On the contrary, both at national level (as shown in other studies) and in Lombardy, the correlation with PM 2.5 appeared much more evident and significant. Although it is always necessary to wait for an in-depth molecular study, since there is no correlation between the number of inhabitants and PM 2.5 or between population density and PM 2.5, the correlation between PM 2.5 and SARS-CoV-2 is very likely causal in nature and far more important than that with PM 10.
Limitations
This study is based on the results of other researches, some of which were non peer-reviewed. However, an independent verification of the data provided has been carried out.

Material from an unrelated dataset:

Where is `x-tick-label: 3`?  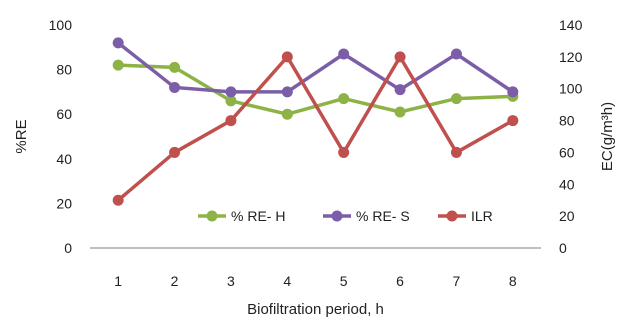
x-tick-label: 3 is located at coordinates (231, 281).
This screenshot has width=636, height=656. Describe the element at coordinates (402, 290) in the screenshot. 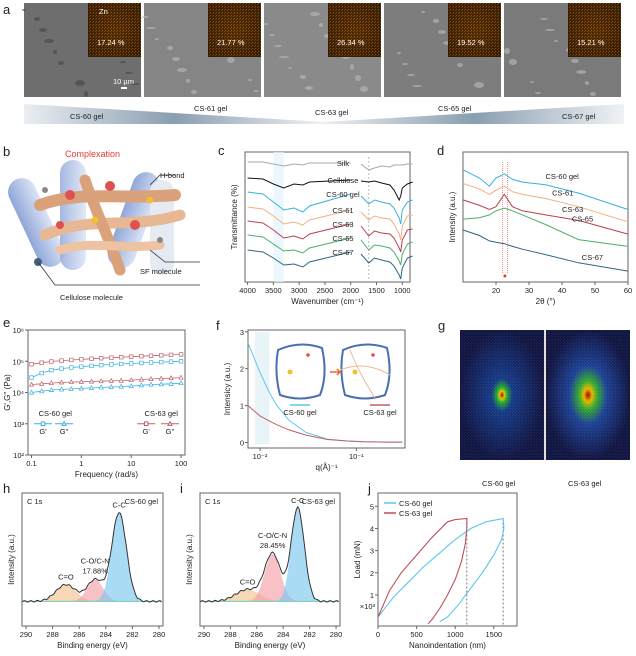

I see `x-tick-label: 1000` at that location.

The S.E.I.R. model predictability is inversely proportional to the prediction temporal distance since the fixed values, such as basic reproduction number, incubation time, and healing time, could change in an unpredictable way; furthermore, iterative methods propagate errors divergently. Anyway, its adoption in the short term remains valid. The mortality rate is considered constant in the period February 22 - May 1, 2020. Regarding PM 10 and PM 2.5 aerosols, we only had access to cities and regions daily average values and the data of some monitoring stations were not available.
Conclusions
The S.E.I.R. model is approximate as a direct consequence of the uncertainty of the data it was supposed to fit but it can act as a valid comparison for the identification of any SARS-CoV-2 behavior mutations, as well as for the evaluation of the containment measures effectiveness. From the comparison between the S.E.I.R predictions and the estimated real trends highlighted above, as well as between the trends of Lombardy and the other Italian regions, we report that the Italian COVID-19 data are statistically compatible with possible evolutionary mutations of SARS-CoV-2. The demographic similarity between Lombardy and Emilia Romagna, the delayed increase of COVID-19 contagiousness in Piedmont, the absence of an evident statistical correlation with daily PM 10 concentrations and nothing more than a moderate correlation with daily PM 2.5 concentrations, are sufficient reasons to assert the locality of SARS-CoV-2 behavior is also due to factors that are currently unknown. Further investigation is needed.
Data Availability
The authors confirm that the data supporting the findings of this study are available within the article [and/or] its supplementary materials.